L'ŒIL TACTILE
(...) La peinture actuelle de Cartier s'inscrit dans la poursuite d'une peinture figurative qu'il ne peut ni ne veut renier. Elle en reprend l'esprit, soit la tentative d'exprimer, si ce n'est une vérité intérieure, du moins une connaissance inexprimable par les mots, ou peut-être simplement le pressentiment de cette connaissance.
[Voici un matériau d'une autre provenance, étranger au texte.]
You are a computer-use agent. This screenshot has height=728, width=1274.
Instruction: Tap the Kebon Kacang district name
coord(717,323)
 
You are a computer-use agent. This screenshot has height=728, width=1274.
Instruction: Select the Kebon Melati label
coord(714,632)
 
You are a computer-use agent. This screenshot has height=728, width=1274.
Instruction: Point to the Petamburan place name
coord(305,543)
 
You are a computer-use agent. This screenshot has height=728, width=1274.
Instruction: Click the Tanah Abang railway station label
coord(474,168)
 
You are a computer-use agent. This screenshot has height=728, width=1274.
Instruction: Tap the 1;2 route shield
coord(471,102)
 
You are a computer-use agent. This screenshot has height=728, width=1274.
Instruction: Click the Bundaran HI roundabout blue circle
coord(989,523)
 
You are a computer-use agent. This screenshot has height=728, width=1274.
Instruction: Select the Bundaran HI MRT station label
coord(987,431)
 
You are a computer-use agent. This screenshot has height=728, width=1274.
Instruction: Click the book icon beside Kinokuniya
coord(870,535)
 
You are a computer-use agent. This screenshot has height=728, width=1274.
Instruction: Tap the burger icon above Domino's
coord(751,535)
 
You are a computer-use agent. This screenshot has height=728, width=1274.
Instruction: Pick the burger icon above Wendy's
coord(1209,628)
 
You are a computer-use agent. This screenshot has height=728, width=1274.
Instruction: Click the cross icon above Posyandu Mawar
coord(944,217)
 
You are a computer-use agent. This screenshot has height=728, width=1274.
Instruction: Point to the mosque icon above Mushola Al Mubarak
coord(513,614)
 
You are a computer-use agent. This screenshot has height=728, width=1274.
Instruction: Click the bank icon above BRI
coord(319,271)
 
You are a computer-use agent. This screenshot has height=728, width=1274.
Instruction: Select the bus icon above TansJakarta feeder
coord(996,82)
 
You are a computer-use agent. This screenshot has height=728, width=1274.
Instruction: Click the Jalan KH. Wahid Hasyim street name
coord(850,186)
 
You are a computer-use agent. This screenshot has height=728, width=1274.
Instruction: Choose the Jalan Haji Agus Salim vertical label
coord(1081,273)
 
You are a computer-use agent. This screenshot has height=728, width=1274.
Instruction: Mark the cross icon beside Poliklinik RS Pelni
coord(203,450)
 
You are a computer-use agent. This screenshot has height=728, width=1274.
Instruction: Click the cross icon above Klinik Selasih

Le motif n'est pas gratuit, et les cercles concentriques ou la spirale pèsent de toute leur histoire symbolique, mais ce qui compte le plus actuellement, y compris dans la série de "la cérémonie des langues", c'est le geste de la recopie, laquelle implique en quelque sorte, la création d'un tableau réfléchi après celle d'un tableau surgi. Et l'avènement, après un tableau né de l'impulsion puis vu, d'un second tableau, né de la vision puis senti au doigt, à la main. Affaire de toucher qui explique l'intérêt de Cartier pour Alois Riegl et sa théorie d'une histoire de l'art se déroulant de façon dialectique de l'haptique (tactile) à l'optique, de l'objectif au subjectif.
Dans le procès de la représentation, avec les remous que l'on connaît dans la peinture contemporaine, Cartier prend le parti d'une vision qui n'est pas seulement extérieure, mais qui, par le toucher de l'Œil et le miroir de la main, rend à la peinture sa volonté de résolution du visible.